ACT Announces Live and Virtual Programming Through 2022

The San Francisco company will produce a radio version of ‘A Christmas Carol,’ a film of a Heather Christian musical, plus five in-person productions.

SAN FRANCISCO: American Conservatory Theater has announced programming through 2022, featuring a mix of virtual and in-person offerings. The company plans to present five live shows when it is safe to reopen. If scheduled in-person productions cannot take place, patrons will be eligible for ticket refunds.

“As we imagine a better future, we are reconceiving how to pull forward our best selves, challenge our practices, and place artists at the center,” said artistic director Pam MacKinnon in a statement. “This historic moment of disruption brings us to this bold and exciting season, spanning the virtual and the in-person, the celebratory and the reflective.”

As part of its InterACT at Home initiative, the season will start with an encore virtual performance of Madhuri Shekar’s In Love and Warcraft (live streamed Sept. 4–12, on demand Sept.18–25), featuring students in ACT’s Master of Fine Arts program. This a cosplay-loving romantic comedy about intimacy and love in the digital age is directed by Peter J. Kuo.

The company will also present three contemporary plays performed by students in ACT’s Master of Fine Arts program. Directors for this series include Shannon R. Davis, Dawn Monique Williams, and Jessica Holt. Christine Adaire, the ACT Conservatory Head of Voice, will also direct a bilingual adaptation of a canonical Spanish play. The dates for these productions are to be determined.

Also part of the InterACT at Home programming is Virtually Speaking, a new series of in-depth conversations with theatre industry professionals, hosted by MacKinnon. For the first episode, MacKinnon will speak with four-time Academy Award nominee and ACT MFA alum Annette Bening (live streamed Nov. 20, on demand open-ended).
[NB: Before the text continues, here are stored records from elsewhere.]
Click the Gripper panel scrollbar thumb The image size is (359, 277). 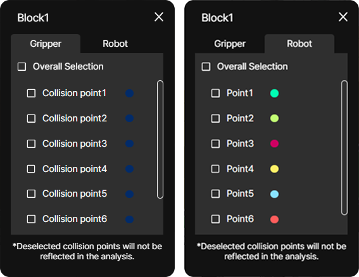[160, 139]
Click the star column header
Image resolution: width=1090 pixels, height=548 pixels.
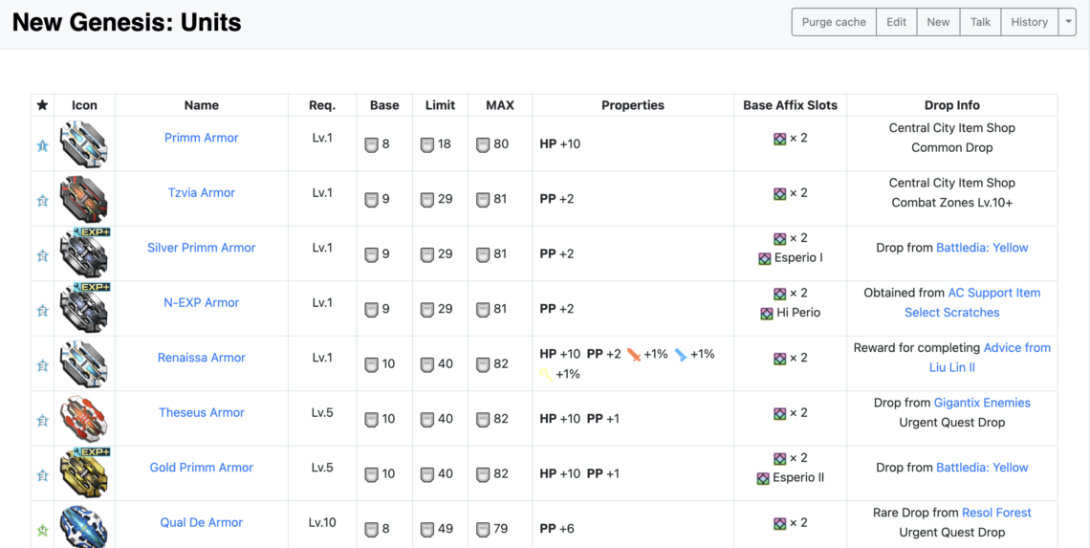(x=42, y=105)
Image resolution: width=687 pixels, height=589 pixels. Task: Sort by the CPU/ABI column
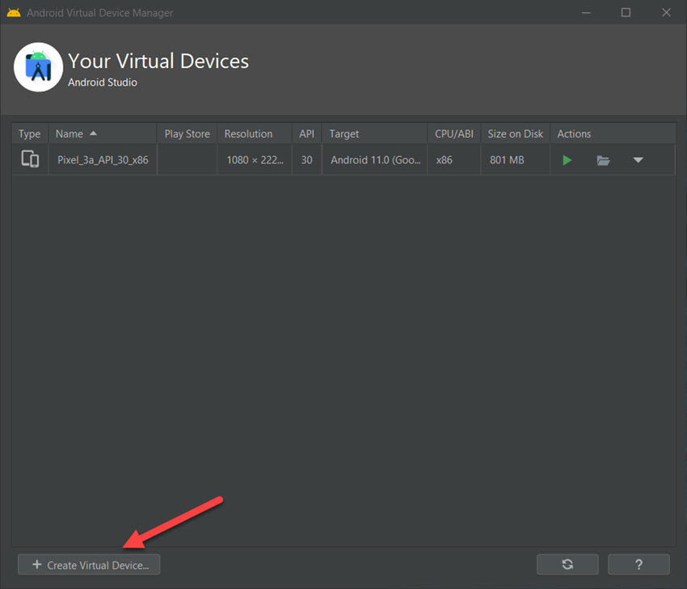pyautogui.click(x=453, y=133)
Following will be the annual production of A Christmas Carol: On Air (Dec. 4-26), this year presented as a radio play. Directed and adapted for the radio by Kuo, the show will feature the original Dickens text and adaptation by Paul Walsh and Carey Perloff. ACT will partner with Humphry Slocombe Ice Cream to create a custom ice cream flavor for viewers to enjoy at home.
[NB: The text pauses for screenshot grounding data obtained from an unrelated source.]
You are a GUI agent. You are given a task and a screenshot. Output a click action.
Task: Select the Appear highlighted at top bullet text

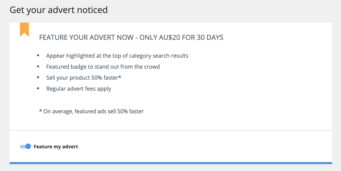(x=117, y=56)
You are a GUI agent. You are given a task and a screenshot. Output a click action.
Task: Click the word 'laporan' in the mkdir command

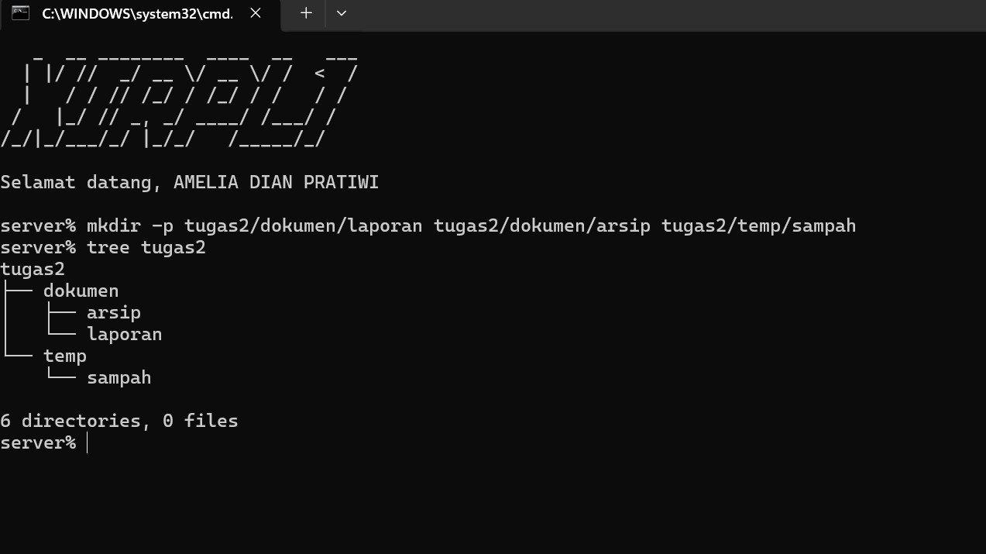[x=385, y=226]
In 2021, ACT will launch ACT Out Loud, a new series of play readings. Slated readings include Alice Childress’s Trouble in Mind (live streamed Jan. 29, 2021, o demand Feb. 12–26, 2021), directed by Awoye Timpo; George Bernard Shaw’s Arms and the Man (live streamed Feb. 19, 2021, on demand March 5–19, 2021), directed by Colman Domingo; and Thornton Wilder’s The Matchmaker (live streamed March 26, 2021, on demand April 9–23, 2021), directed by Dawn Monique Williams.

Next up ACT will present Animal Wisdom, an original film of the musical séance by Heather Christian & the Arbornauts at the Bushwick Starr. The filmed version is being created by ACT in association with Woolly Mammoth Theatre Company and will be released in early spring.

The five in-person productions will include Christopher Chen’s The Headlands (May 27-June 20, 2021); Lin-Manuel Miranda, Thomas Kail, and Bay Area-based Anthony Veneziale’s hip-hop improv sensation, Freestyle Love Supreme (July 29-Aug. 22, 2021); the world premiere of Dominique Morisseau’s Soul Train (Sept, 24-Oct. 31, 2021); A Christmas Carol (Nov. 30-Dec. 26, 2021); Shakespeare’s The Winter’s Tale (Feb. 10-March 6, 2022); and the previously announced The Lehman Trilogy (April 20-May 22, 2022).

 “The arts have been particularly challenged by the impact of COVID-19,” said managing director Jennifer Bielstein in a statement. “We are shifting the way our season looks in response, and are also gearing up for when we can all safely gather together again in person. We are committed to our core value of inclusion and embracing a diversity of voices and perspectives in all that we do.”

Founded in 1965, American Conservatory Theater is dedicated to producing new plays, training actors in its conservatory program, and engaging with its community in San Francisco.